Using the records below, repeat exactly the lines from the one holding "The height and width of the screenshot is (499, 753)." through the one holding "Task: Open sidebar", both ends included, and no others.

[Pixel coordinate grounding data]
######

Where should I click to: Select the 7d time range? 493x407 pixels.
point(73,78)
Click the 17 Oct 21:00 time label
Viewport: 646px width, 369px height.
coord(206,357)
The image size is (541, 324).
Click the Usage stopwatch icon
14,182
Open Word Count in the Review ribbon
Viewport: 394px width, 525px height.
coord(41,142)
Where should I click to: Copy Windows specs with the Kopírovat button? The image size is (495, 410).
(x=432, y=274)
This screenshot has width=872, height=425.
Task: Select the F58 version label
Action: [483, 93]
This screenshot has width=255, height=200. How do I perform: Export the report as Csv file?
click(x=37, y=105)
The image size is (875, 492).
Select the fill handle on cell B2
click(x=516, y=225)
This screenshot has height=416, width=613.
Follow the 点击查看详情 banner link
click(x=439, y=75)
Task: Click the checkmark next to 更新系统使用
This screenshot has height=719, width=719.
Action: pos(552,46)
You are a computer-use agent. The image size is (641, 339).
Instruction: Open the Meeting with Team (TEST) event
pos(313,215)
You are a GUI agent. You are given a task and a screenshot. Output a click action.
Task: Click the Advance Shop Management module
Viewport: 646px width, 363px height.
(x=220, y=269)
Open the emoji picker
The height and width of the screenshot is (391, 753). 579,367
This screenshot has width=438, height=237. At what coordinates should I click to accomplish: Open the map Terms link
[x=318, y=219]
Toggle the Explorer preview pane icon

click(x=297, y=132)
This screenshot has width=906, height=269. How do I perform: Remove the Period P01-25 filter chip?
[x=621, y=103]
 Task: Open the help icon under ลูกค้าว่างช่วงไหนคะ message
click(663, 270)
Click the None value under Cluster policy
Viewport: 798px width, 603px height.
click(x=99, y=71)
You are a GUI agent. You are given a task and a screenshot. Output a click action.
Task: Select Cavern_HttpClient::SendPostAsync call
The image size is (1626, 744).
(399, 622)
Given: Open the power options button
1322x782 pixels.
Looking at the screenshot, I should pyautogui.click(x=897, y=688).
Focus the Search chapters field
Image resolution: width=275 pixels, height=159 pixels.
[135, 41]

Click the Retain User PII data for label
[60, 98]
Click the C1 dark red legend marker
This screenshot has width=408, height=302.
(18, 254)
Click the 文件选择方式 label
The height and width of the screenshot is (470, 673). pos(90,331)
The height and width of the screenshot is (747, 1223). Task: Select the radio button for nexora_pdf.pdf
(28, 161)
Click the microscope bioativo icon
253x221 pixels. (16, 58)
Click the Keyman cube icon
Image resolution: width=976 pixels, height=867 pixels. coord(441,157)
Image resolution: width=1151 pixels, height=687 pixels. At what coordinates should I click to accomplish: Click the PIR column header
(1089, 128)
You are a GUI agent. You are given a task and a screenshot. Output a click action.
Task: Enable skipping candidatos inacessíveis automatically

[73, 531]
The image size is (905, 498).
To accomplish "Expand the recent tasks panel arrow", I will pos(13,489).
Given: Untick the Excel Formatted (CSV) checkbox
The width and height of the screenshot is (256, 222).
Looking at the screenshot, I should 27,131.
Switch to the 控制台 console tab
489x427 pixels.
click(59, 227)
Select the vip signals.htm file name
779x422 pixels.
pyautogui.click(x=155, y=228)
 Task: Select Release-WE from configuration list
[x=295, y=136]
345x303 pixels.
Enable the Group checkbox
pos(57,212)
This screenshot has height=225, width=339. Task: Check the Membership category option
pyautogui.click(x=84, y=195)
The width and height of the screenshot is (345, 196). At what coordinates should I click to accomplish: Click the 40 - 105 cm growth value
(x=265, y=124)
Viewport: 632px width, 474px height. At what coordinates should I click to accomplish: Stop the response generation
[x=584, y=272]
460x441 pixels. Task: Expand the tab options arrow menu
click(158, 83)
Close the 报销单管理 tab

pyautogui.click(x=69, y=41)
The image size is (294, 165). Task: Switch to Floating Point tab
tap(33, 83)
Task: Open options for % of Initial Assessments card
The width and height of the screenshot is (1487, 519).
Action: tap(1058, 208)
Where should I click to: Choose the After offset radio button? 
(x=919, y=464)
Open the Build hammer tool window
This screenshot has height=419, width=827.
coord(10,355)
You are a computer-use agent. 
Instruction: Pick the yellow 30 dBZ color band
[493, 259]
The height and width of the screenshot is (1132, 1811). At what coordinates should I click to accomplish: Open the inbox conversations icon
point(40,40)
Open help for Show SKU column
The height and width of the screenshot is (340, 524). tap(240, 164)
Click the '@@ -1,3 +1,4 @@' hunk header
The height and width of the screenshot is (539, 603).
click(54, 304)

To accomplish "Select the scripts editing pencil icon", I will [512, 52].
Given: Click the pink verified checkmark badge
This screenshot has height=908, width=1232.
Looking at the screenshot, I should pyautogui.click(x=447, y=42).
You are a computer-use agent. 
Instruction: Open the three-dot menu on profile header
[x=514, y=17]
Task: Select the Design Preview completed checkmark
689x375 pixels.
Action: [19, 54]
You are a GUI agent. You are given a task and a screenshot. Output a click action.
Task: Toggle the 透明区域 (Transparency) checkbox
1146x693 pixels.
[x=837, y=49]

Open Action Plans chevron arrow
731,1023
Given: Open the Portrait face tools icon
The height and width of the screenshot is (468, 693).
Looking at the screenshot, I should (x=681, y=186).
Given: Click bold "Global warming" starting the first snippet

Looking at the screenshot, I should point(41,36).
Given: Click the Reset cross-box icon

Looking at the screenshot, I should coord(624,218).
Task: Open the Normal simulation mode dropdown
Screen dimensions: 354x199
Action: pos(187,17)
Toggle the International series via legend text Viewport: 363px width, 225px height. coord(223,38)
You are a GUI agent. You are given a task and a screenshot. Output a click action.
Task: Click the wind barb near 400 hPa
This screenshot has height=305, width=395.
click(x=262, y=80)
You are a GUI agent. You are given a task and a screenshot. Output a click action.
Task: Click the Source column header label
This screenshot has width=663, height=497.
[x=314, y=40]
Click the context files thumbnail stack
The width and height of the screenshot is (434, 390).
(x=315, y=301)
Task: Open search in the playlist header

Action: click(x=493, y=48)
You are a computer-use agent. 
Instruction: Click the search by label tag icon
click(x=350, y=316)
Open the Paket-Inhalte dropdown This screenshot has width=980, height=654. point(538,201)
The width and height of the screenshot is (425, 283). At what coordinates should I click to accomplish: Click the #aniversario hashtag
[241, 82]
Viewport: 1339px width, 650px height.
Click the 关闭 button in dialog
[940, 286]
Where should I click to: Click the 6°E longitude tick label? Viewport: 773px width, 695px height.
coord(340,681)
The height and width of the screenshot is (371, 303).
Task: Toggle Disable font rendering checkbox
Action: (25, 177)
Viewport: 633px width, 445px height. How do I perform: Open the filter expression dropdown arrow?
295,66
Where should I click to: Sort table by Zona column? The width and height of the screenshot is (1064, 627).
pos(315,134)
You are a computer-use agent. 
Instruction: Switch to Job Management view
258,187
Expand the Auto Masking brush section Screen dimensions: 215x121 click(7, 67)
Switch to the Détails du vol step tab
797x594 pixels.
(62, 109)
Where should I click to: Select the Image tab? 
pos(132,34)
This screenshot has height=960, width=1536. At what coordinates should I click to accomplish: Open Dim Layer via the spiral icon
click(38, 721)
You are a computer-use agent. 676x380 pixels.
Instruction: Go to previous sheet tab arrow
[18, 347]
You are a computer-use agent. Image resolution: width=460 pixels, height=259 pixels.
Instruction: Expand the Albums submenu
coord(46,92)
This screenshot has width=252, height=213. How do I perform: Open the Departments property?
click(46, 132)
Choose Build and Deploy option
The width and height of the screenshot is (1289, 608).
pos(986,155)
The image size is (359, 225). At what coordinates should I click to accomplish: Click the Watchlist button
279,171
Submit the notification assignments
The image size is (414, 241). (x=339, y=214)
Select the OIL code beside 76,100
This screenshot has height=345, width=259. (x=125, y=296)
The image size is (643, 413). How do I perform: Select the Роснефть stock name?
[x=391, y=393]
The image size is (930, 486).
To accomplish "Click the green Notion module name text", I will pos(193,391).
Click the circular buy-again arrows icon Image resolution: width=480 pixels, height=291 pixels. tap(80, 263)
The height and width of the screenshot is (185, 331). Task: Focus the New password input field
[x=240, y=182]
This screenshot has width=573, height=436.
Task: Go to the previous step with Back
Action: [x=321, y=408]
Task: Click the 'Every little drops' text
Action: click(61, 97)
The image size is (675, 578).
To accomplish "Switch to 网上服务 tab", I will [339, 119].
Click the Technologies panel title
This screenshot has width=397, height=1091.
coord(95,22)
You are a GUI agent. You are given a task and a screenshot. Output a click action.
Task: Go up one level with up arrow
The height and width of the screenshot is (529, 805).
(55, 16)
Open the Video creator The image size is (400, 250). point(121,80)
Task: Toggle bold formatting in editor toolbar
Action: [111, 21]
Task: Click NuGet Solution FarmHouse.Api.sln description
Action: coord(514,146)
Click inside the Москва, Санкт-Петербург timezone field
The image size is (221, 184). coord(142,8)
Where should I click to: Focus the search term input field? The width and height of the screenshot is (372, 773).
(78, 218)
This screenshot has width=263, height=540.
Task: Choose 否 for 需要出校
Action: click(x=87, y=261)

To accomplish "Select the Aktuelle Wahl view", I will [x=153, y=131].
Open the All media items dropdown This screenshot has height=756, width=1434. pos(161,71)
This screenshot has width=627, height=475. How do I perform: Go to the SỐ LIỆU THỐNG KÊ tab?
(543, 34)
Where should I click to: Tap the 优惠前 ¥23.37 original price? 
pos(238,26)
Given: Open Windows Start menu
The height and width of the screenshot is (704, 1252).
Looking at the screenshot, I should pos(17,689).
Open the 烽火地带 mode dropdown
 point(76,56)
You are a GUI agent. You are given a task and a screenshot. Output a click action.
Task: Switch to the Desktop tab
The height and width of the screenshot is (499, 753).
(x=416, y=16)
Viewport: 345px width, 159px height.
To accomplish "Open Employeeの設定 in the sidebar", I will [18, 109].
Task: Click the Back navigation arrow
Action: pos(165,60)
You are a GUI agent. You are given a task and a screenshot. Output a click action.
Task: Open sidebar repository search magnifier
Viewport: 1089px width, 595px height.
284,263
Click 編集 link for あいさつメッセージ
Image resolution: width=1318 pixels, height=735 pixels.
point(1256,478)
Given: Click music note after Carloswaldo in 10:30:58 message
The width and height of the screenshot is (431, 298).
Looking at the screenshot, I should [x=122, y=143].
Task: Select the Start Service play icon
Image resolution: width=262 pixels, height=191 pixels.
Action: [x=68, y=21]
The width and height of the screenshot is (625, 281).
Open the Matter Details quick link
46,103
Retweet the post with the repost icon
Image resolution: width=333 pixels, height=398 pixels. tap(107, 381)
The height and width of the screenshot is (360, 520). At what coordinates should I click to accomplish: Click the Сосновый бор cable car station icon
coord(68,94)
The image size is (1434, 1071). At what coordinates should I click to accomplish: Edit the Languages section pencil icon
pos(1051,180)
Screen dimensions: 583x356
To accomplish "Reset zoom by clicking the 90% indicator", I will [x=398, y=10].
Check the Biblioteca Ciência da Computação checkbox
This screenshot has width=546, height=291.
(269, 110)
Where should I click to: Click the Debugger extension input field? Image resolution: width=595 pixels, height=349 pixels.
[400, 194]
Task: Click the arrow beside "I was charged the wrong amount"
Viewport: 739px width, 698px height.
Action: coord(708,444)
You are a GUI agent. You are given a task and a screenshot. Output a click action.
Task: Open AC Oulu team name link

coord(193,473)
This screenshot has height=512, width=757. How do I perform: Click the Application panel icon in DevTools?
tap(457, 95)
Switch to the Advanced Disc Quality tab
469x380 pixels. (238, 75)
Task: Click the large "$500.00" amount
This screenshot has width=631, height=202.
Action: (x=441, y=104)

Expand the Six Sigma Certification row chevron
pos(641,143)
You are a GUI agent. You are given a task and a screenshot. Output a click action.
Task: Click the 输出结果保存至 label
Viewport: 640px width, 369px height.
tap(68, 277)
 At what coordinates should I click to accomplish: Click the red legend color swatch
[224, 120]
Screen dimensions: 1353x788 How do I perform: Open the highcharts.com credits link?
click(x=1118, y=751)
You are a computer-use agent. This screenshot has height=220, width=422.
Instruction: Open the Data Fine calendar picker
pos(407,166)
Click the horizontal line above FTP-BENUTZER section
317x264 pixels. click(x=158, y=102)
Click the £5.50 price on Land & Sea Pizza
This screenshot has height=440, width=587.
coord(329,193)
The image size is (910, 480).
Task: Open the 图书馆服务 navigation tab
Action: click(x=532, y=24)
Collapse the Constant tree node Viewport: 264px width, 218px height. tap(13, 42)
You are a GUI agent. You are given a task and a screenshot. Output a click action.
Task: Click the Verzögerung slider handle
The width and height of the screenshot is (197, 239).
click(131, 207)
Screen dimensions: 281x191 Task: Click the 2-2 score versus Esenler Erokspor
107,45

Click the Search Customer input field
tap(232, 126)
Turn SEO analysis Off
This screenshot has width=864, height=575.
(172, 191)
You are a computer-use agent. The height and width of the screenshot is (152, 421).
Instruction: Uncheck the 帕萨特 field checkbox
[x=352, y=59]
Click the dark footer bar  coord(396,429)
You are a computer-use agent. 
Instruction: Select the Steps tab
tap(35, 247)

######

Output
The height and width of the screenshot is (499, 753).
(x=416, y=16)
Viewport: 345px width, 159px height.
To accomplish "Open Employeeの設定 in the sidebar", I will [18, 109].
Task: Click the Back navigation arrow
Action: pos(165,60)
You are a GUI agent. You are given a task and a screenshot. Output a click action.
Task: Open sidebar repository search magnifier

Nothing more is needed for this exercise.